# Hänsel & Gretel: Hexenjäger - Platz 1 der Kino-Charts am Startwochenende



## Matthias Dammes (4. März 2013)

Jetzt ist Deine Meinung zu *Hänsel & Gretel: Hexenjäger - Platz 1 der Kino-Charts am Startwochenende* gefragt. 


				Bitte beachtet: Der Kommentarbereich wird gemäß der Forenregeln moderiert.
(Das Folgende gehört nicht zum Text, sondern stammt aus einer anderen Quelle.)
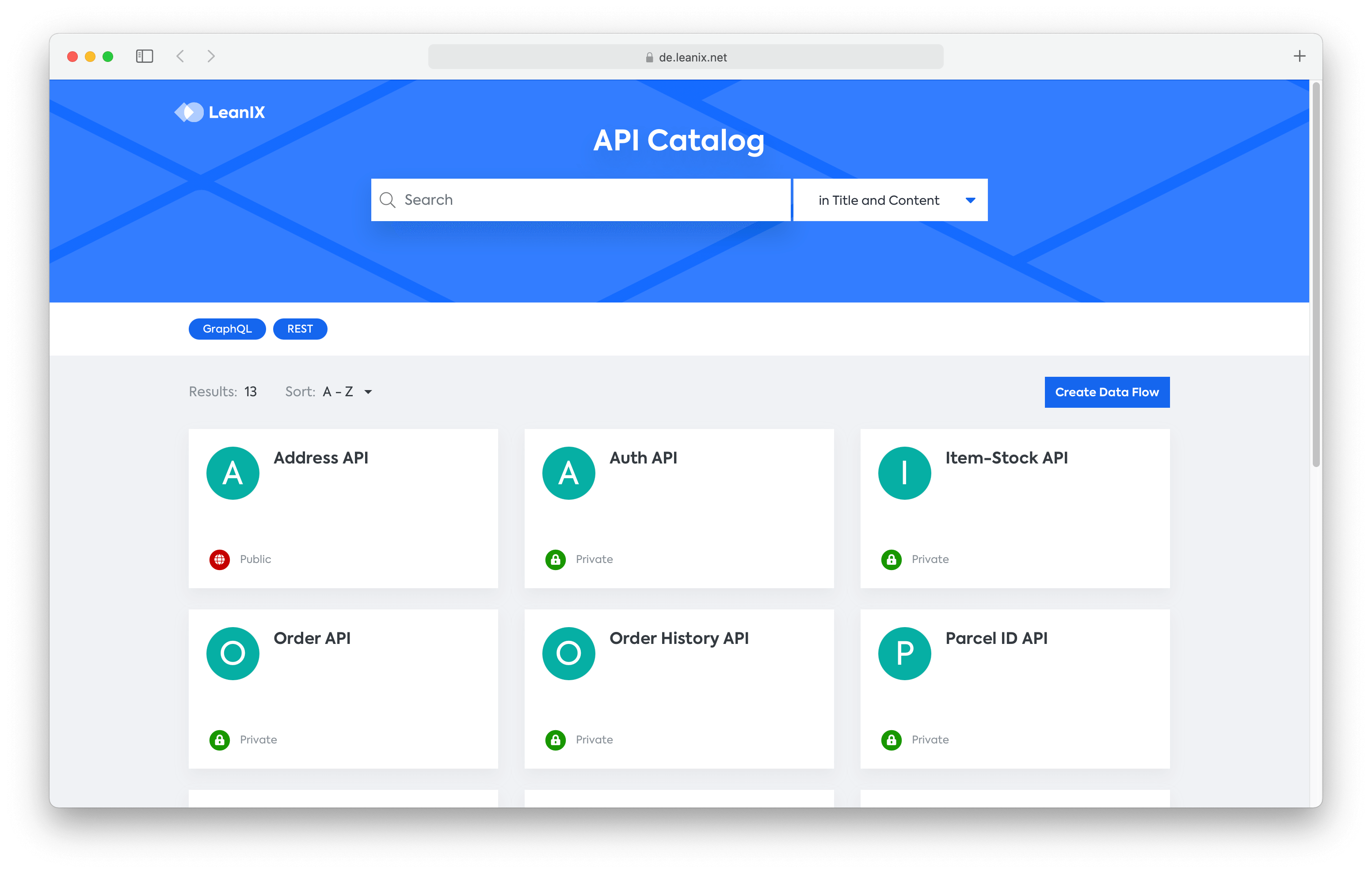Open the 'in Title and Content' dropdown
This screenshot has width=1372, height=873.
coord(890,200)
			Dieser Inhalt steht nur eingeloggten Mitgliedern zur Verfügung.
        

 Zum Artikel: Hänsel & Gretel: Hexenjäger - Platz 1 der Kino-Charts am Startwochenende


----------



## SNAKEBYTES13 (4. März 2013)

Alles, was den Schweiger von Platz 1 verdrängt, ist gut. Sorry, aber wer "Manta, Manta" gesehen hat, KANN den Typen einfach nicht mehr ernst nehmen. Wenn ich für den überbewertetsten Schauspieler aller Zeiten entscheiden müsste, Schweiger wäre es. Da sehe ich lieber Hulk Hogan oder The Rock in der Hauptrolle. 
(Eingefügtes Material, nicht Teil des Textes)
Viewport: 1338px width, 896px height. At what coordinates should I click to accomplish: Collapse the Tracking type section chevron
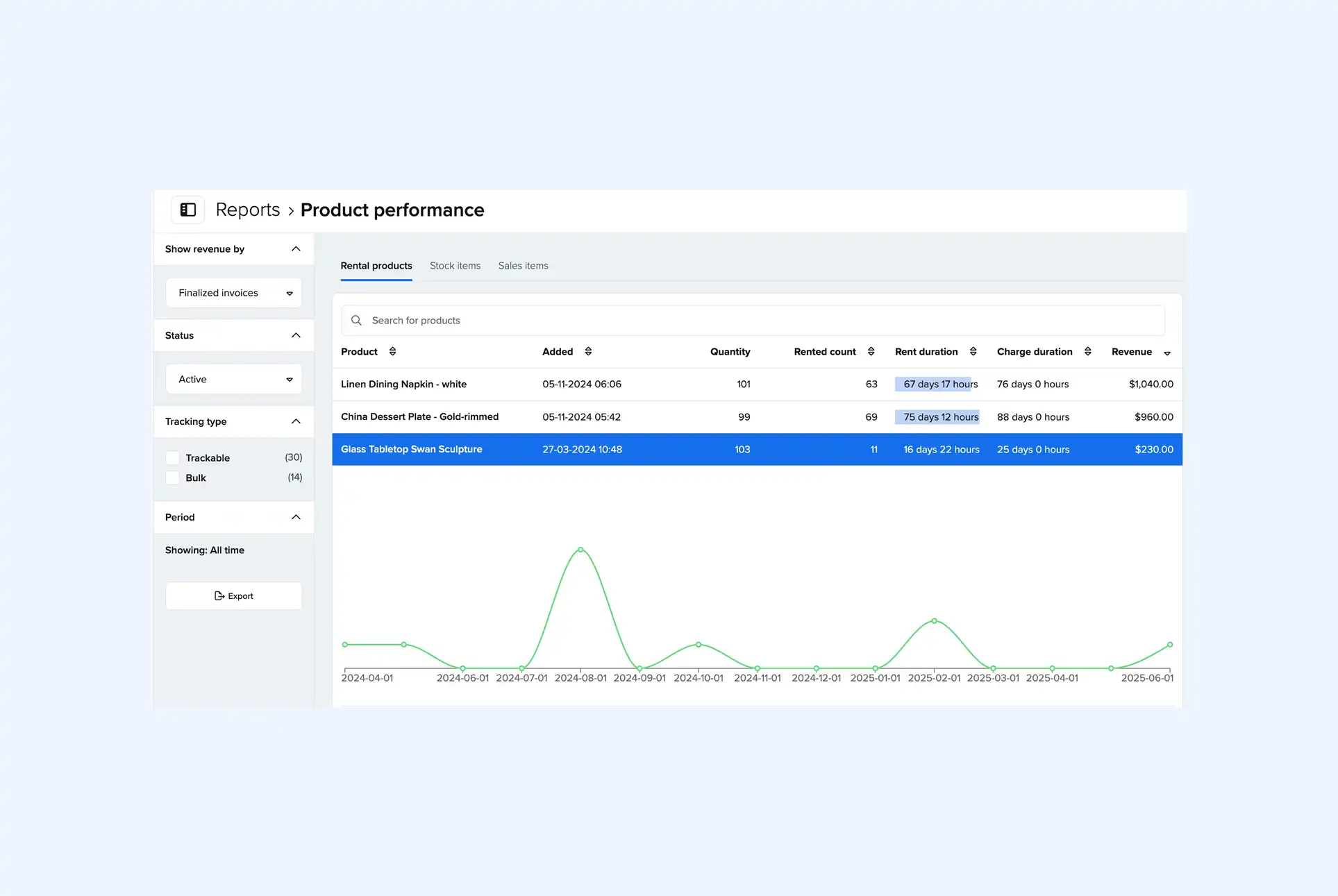pyautogui.click(x=295, y=421)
Was Hänsel und Gretel angeht: Werde ihn mir auf jeden Fall anschauen... fragt sich nur ob es im Kino oder auf BR sein wird.


----------



## conaly (4. März 2013)

Hänsel und Gretel war schon cool. Schöne Action, nette Effekte bei relativ unbrauchbarer Story. Für nen netten Kinoabend ein super Film. Wer auf Trash steht, wird sicher Spaß dran haben


----------